◆ AIM OF THE EXERCISE
Each line from the one containing "1260x707 pixels. At" to the end of the data must be copied exactly, the first and last included; no other lines and no pictures belong in the copy.

Stored items from a collection:
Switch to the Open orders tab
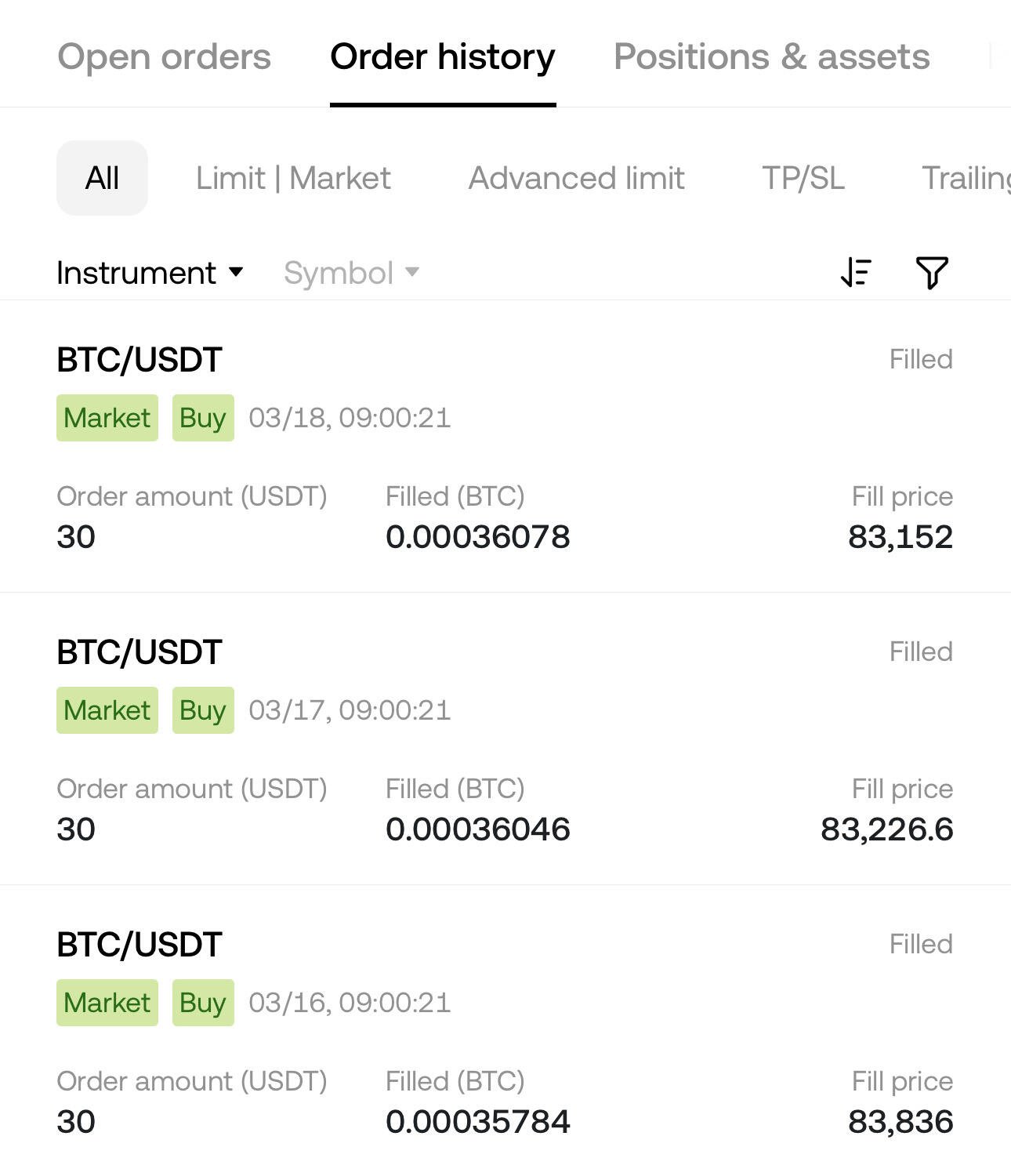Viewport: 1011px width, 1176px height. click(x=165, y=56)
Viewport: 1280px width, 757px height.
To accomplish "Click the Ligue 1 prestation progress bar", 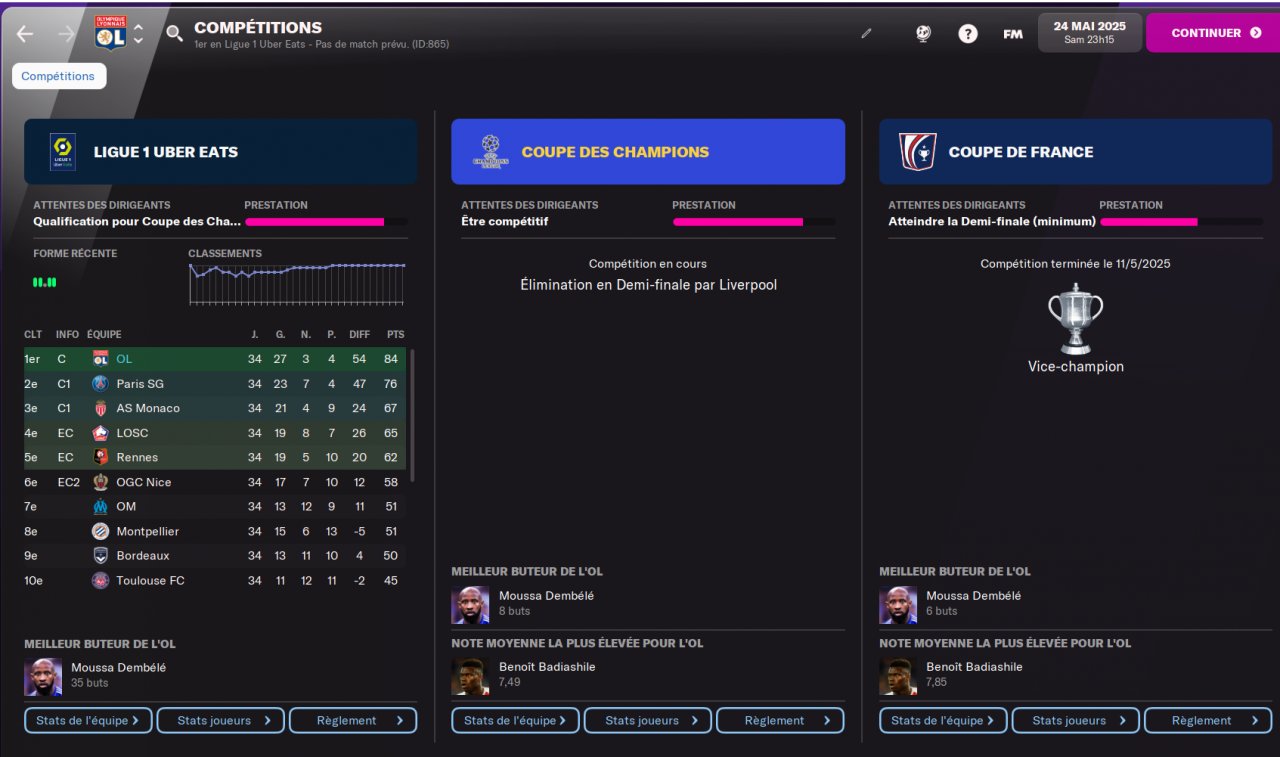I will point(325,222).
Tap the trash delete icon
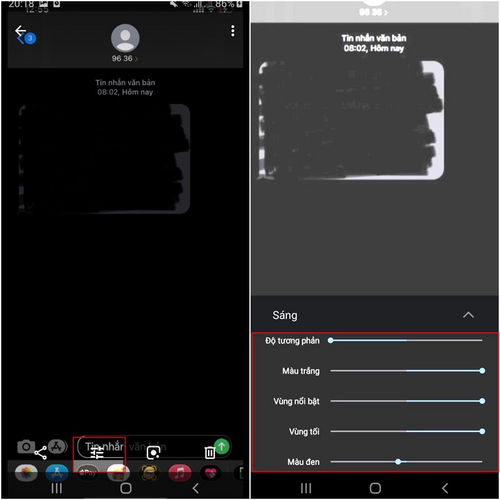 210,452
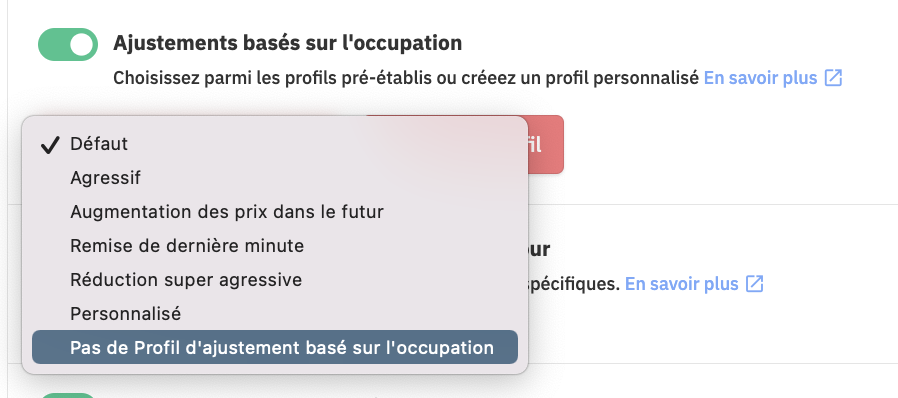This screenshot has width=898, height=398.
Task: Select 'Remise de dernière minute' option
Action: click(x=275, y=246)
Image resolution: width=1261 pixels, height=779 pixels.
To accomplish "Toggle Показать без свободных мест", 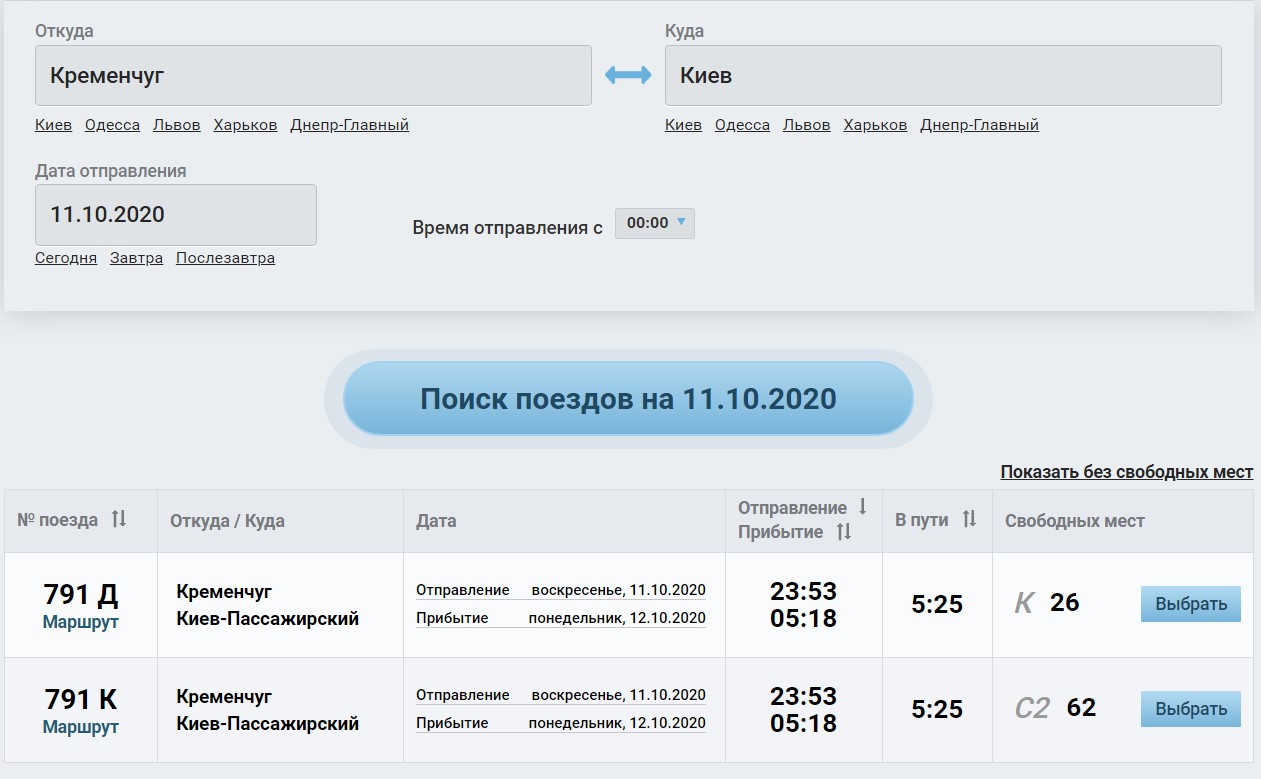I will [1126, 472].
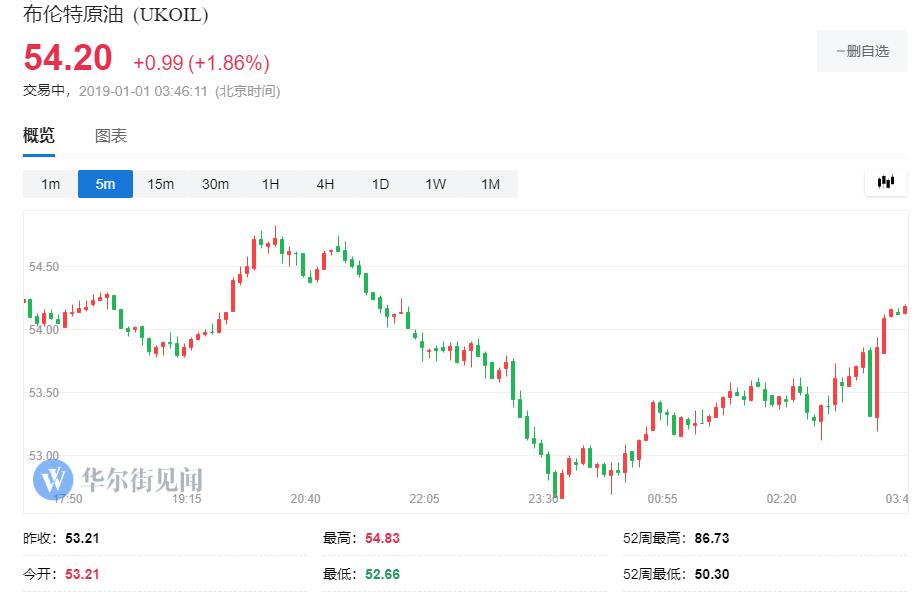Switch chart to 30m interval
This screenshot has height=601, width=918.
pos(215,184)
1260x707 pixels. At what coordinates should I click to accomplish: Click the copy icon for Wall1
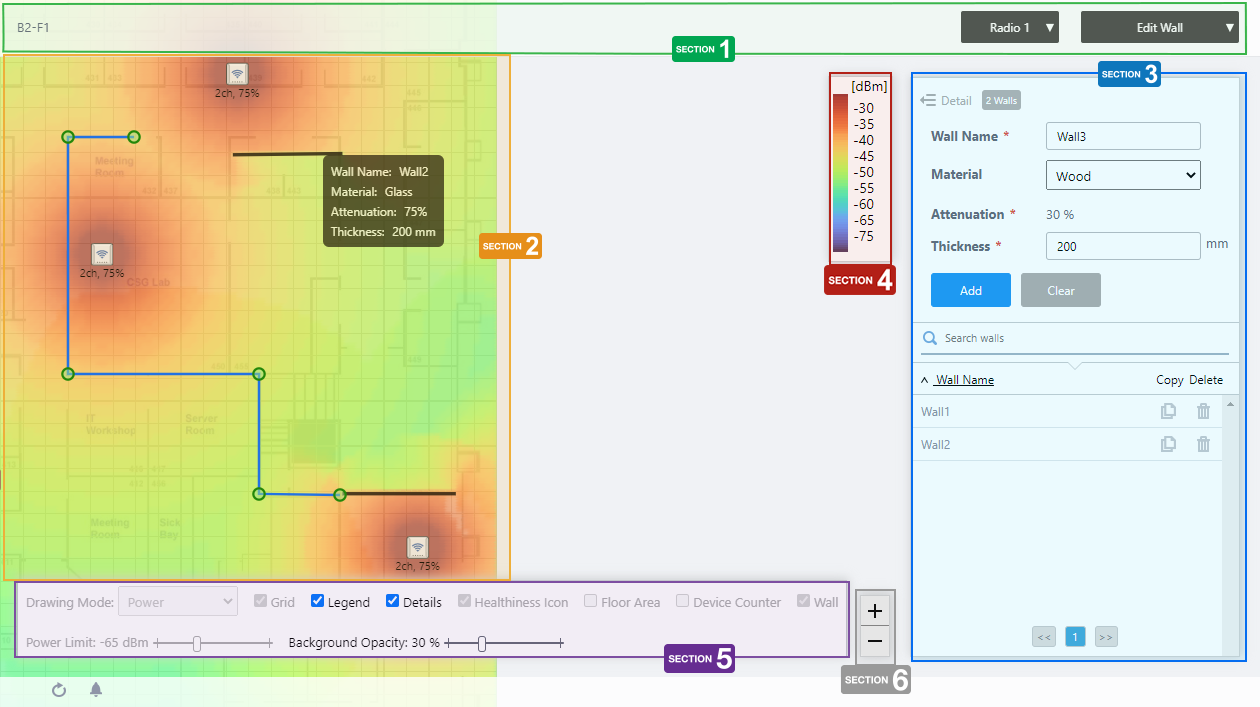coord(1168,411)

◆ YOUR SOLUTION
1260x707 pixels. At what coordinates should I click to accomplish: Click the copy icon for Wall1
coord(1168,411)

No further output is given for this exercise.